Simplification de la vie des entreprises. Les mesures concernant la “modernisation de la vie économique” touchent plusieurs domaines : la régulation financière, la protection des consommateurs et épargnants, la mobilisation des ressources financières des investisseurs dans l’économie et l’initiative économique. Pour favoriser cette dernière, le texte assouplit le statut des micro-entreprises : elles continueront de bénéficier du régime fiscal simplifié au forfait, pendant deux ans, après avoir franchi le seuil qui devrait les faire basculer dans un nouveau régime fiscal. Par ailleurs, le régime de la micro-entreprise est désormais ouvert aux EURL (entreprise unipersonnelle à responsabilité limitée) dans les limites du chiffre d’affaires du régime, soit 82 200 euros pour les activités de vente et 32 900 pour les activités de service.
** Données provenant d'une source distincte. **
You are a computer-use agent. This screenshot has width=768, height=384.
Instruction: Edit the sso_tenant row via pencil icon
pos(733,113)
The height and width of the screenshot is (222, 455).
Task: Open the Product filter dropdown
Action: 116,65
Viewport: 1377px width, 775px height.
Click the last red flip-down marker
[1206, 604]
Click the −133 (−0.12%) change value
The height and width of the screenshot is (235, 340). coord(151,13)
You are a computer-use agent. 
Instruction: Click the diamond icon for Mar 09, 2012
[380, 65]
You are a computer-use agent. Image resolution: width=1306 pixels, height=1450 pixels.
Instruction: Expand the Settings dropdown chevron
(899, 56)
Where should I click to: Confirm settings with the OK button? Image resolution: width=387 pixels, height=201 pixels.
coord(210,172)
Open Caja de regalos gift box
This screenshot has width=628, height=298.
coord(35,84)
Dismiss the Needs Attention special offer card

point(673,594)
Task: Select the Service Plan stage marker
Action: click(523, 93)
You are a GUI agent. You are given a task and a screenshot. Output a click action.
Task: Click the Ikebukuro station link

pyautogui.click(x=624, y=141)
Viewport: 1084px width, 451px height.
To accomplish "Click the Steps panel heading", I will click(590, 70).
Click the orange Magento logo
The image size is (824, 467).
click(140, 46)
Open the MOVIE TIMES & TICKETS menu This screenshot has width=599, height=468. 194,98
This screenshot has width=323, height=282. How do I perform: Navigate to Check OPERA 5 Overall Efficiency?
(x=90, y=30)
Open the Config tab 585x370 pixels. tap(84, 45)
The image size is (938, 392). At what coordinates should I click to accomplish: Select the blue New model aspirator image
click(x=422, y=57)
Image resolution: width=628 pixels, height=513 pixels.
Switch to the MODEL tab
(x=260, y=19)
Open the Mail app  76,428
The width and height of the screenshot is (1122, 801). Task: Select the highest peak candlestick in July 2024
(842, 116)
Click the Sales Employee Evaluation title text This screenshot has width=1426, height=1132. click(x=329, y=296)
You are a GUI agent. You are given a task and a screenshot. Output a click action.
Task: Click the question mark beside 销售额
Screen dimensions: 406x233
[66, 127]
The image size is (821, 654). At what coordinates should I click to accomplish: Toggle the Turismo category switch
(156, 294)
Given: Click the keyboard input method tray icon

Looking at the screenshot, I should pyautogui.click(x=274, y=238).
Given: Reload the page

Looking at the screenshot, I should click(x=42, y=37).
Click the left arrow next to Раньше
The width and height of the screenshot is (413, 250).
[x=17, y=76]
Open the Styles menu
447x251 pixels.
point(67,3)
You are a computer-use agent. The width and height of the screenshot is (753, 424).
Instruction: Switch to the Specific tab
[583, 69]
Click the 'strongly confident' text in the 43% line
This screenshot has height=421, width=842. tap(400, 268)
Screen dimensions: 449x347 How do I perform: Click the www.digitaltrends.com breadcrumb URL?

Autre sujet qui suscite de nombreux débats, celui des qualifications professionnelles exigées pour exercer une activité. Ces obligations vont être revues et définies par décret. “Il n’est absolument pas question de supprimer le principe même de ces qualifications (…). Le travail sera fait dans le dialogue avec chacune des professions concernées”, a précisé Michel Sapin. Parmi les autres mesures prévues par la loi, les dispositions relatives au stage de préparation à l’installation (SPI), nécessaire pour être inscrit au répertoire des métiers, sont assouplies : les chefs d’entreprises artisanales pourront suivre ce stage après l’immatriculation de l’entreprise dans le cas où le stage proposé débute plus d’un mois après le dépôt de la demande d’immatriculation. Et les possibilités d’en être dispensés sont élargies. Certaines dispositions visent à simplifier la gestion des entreprises : “les contraintes comptables lors de la création de petites entreprises seront allégées en simplifiant le recours aux commissaires aux apports et en réduisant le coût”, prévoit le texte du projet présenté. Quant aux micro-entrepreneurs, ils ne seront plus tenus d’avoir un compte bancaire spécifique pour leur activité professionnelle.